Los uniformes de Ron Livingston tienen una trayectoria más sutil. “Al principio muchas de sus camisas parecen muy similares. Compramos camisas clásicas e intentamos darlas un aspecto usado. Al final, lleva camisas de cuadros más definidos y mas resistentes, que creamos nosotros mismos, porque cuanto más liado estaba todo más claro lo tenía él”, explica Burke.

“Las niñas pensaban que los pantalones de campana que tenían que llevar eran ‘guay’”, recuerda Burke. Burke tuvo que vestir, además, a 300 personas con ropa de época para la conferencia en el campus, que se rodó en la Universidad de California del Norte, Wilmington, que sustituyeron al telón de fondo de la primera reunión entre los Warren y los Perron que les cambió la vida.

Se grabaron imágenes de exorcismos reales de los expedientes de los Warren para proyectarlas durante la conferencia. Los Warren usaban 8mm, sin embargo, Leonetti eligió 16mm para poder proyectarlas mejor en el gran espacio. El equipo de efectos visuales, dirigido por el supervisor de efectos visuales, Ray McIntyre Jr., retocó ligeramente las grabaciones para aumentar los signos de posesión.

Tanto el equipo de efectos visuales como el de efectos especiales, dirigido por David Beavis, fueron esenciales para manifestar los distintos poltergeist que acosaban a los Perron.

Joseph Bishara, que anteriormente ha aparecido en el éxito de Wan, Insidious, película para la que también compuso la música, personifica a uno de esos espectros. Nuevamente, Wan eligió a Bishara para crear el elemento crucial y definitivo que provocara miedo: la banda sonora.

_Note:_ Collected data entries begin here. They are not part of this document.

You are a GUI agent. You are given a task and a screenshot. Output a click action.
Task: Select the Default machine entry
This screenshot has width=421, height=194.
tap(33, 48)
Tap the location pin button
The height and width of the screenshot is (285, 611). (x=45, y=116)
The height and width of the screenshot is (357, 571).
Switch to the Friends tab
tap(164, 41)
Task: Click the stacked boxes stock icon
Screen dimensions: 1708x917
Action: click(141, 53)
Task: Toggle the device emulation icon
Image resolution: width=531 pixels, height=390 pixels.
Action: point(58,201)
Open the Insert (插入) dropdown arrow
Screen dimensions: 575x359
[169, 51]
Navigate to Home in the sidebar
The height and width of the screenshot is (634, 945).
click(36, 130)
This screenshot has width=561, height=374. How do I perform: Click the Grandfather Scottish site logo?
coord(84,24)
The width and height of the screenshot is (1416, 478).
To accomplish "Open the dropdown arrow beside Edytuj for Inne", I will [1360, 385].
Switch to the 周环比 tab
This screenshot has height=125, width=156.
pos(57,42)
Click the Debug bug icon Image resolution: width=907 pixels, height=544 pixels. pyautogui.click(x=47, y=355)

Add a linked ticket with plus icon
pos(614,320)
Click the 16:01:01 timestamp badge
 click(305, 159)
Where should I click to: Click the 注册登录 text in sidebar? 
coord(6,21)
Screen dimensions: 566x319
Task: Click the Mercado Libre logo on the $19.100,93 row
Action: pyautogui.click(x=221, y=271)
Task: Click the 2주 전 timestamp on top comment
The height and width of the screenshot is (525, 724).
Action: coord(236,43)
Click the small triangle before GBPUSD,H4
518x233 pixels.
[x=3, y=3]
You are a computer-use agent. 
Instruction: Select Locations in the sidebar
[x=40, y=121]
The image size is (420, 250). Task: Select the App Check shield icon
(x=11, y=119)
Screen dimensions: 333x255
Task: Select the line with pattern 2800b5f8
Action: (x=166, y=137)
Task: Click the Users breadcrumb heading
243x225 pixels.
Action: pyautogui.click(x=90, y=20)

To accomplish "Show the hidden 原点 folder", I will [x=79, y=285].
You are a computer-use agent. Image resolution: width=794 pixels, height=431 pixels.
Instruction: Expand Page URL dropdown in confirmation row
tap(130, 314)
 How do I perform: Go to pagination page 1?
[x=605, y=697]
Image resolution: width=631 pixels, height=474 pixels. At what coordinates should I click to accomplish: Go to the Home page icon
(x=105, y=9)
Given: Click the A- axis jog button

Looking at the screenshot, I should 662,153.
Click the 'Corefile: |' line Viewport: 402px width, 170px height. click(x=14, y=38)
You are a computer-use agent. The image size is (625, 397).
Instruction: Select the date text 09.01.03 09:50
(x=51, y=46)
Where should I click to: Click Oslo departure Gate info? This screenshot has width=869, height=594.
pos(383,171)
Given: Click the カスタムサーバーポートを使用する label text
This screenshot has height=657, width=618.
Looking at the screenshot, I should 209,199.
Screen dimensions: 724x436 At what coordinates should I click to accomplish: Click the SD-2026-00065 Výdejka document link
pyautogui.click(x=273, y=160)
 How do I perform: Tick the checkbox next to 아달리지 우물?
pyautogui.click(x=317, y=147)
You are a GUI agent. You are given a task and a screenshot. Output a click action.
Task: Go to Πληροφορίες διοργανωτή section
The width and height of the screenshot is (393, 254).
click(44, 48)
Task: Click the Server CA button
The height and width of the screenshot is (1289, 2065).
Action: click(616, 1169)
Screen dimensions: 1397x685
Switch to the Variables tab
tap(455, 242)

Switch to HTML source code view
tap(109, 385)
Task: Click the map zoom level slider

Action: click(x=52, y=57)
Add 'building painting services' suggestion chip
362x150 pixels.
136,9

“Le encanta ese mundo, su casa es como un parque temático del horror todo el año”, comenta Wan sonriendo. “No fue muy difícil convencerle para que volviera e hiciera esto para mí. Lo que me gusta de Joe es que es muy creativo”.

Ya fuera por el implacable tictac de los relojes que cada noche se paraban a la vez o por las melancólicas notas de una antigua caja de música que encuentra Cindy, que proyecta algo más que su reflejo, Wan incorporó sonidos que aumentaban la tensión según se acercaba la inevitable culminación de la aterradora batalla entre los Warren y las fuerzas malignas que afligían a los Perron. “Lo que crees que ves a través del diseño de la música y el sonido es lo que realmente te sobrecoge”, comenta el director.

“Lo que me encanta de mi trabajo es hacer gritar a la gente, ya sea por emoción o por miedo, especialmente cuando ese efecto persistente les sigue al salir del cine. Y dado que se trata de una historia basada en hechos reales, creo que lo más espeluznante es saber que esos espíritus malignos existen”, concluye Wan.